In Berzens Abteilung war die "Arbeitsgruppe Poseidon" angesiedelt, die seit Herbst 2012 die Einführung der Spionagesoftware XKeyscore im BfV vorbereitete. Der Name "Poseidon" für das Projekt gehe auf einen Wunsch der amerikanischen National Security Agency (NSA) zurück, die XKeyscore entwickelt und dem Verfassungsschutz überlassen hatte. Offenbar sei die NSA daran interessiert gewesen, "dass die Herkunft des Systems nicht auf sie zurückzuführen war", mutmaßte der Zeuge. Nach seiner Darstellung war es die beim Verfassungsschutz für die Beobachtung radikalislamischer Bestrebungen zuständige Abteilung 6, die den Erwerb der Spionagesoftware angebahnt hatte. Diese Abteilung sei ihres Aufklärungsanliegens wegen in besonderem Maße international vernetzt und führe unter anderem mit der NSA "routinemäßige Fachgespräche". Bei einer dieser Gelegenheiten habe die NSA im März 2011 vorgeschlagen, dem Verfassungsschutz XKeyscore zu überlassen.
Das Interesse eines amerikanischen Geheimdienstes an der technischen Ertüchtigung deutscher Sicherheitsbehörden liegt für Berzen auf der Hand.
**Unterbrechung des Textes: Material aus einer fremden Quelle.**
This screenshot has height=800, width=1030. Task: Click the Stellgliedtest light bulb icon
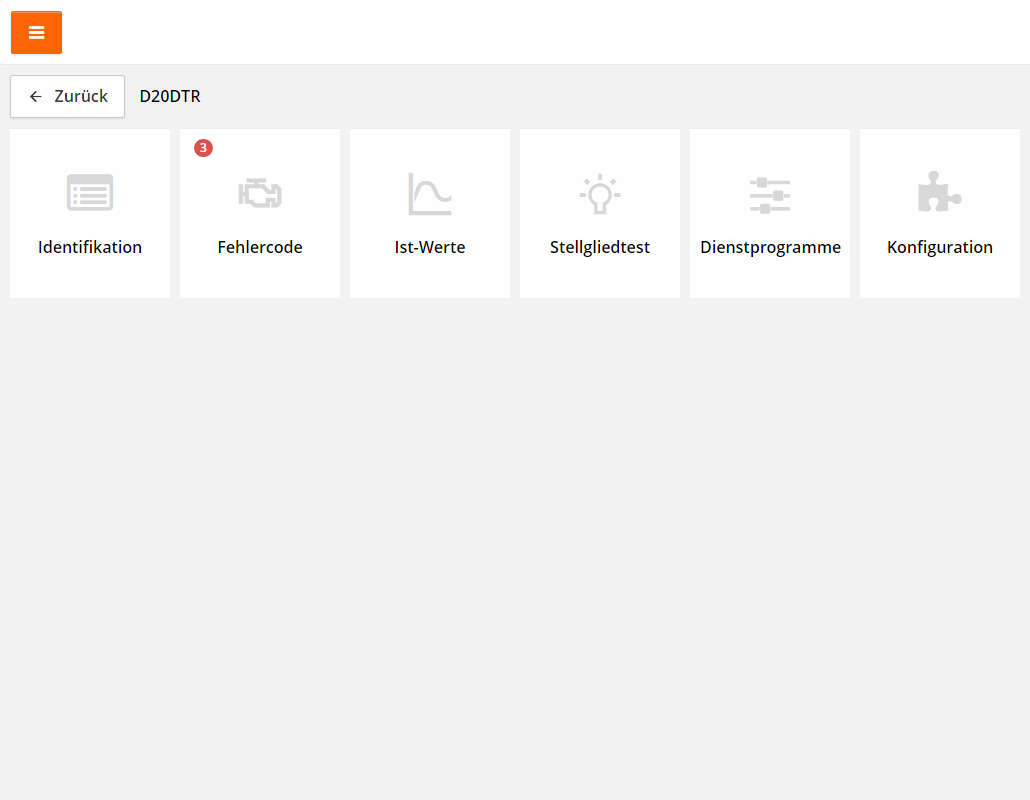600,193
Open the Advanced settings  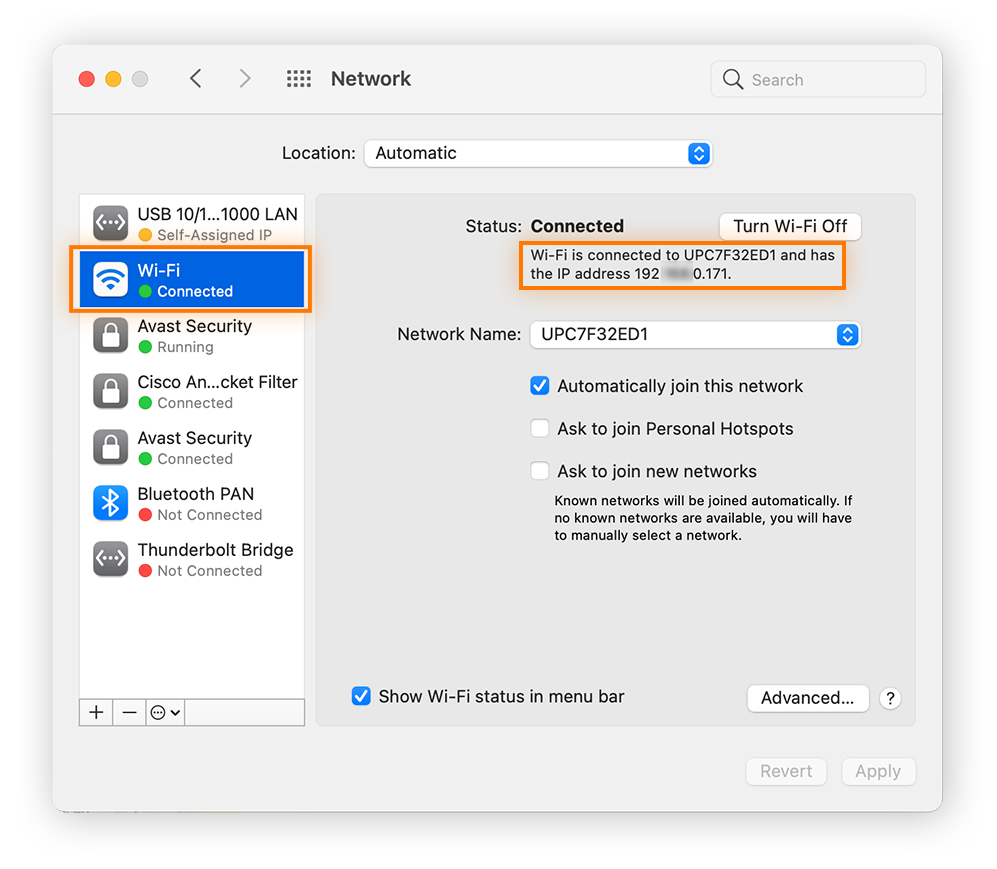pyautogui.click(x=807, y=698)

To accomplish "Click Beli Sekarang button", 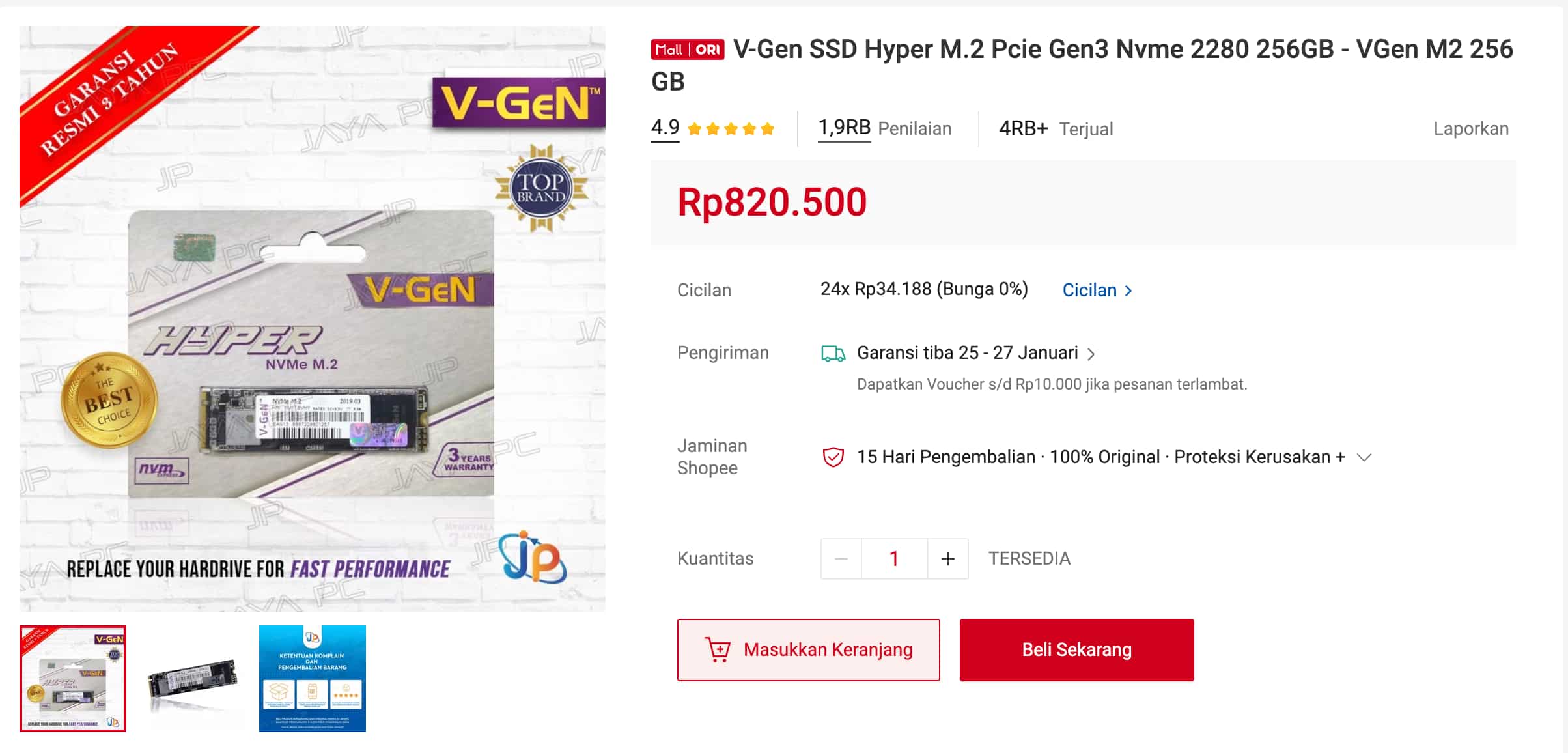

Vor dem Ausschuss erinnerte er daran, dass die Anschläge des 11. September 2001 in Hamburg vorbereitet worden waren. Auch die radikalislamische "Sauerland-Gruppe", die mit amerikanischer Hilfe 2007 dingfest gemacht werden konnte, habe Anschläge auf US-Ziele in Deutschland geplant. Schließlich habe 2008 ein radikalislamischer Einzeltäter einen tödliches Attentat auf US-Soldaten am Frankfurter Flughafen verübt. Natürlich habe sich die NSA von der Zusammenarbeit mit dem BfV "auch Daten versprochen", räumte Berzen ein. Es sei der deutschen Seite aber gelungen, den Hinweis, dass die Weitergabe von Erkenntnissen nur nach Maßgabe deutschen Rechts möglich sei, in die Kooperationsvereinbarung "hineinzuverhandeln".
XKeyscore, das als besonders leistungsstarkes Instrument zur Auswertung von Telekommunikationsdaten gilt, läuft seit drei Jahren beim Verfassungsschutz im Testbetrieb. Das bedeute, erläuterte Berzen, dass bisher nur eine sehr geringe Datenmenge eingespeist werde. Im Anfang waren es drei Überwachungsvorgänge, die das System bearbeitet habe, mittlerweile seien es sieben. Dabei betreibe der Verfassungsschutz im Durchschnitt über 50 gesetzlich genehmigte Abhörmaßnahmen gleichzeitig. Derzeit laufe XKeyscore auf einem Server mit nur vier angeschlossenen Arbeitsstationen in einem abgeschirmten Bereich der Berliner BfV-Niederlassung. Sein Wunsch sei, das System möglichst bald regulär nutzen zu können, und zwar dauerhaft, denn er halte seinen "Mehrwert" für erwiesen, betonte Berzel. Bisher sei aber die Sicherheitsüberprüfung noch nicht abgeschlossen.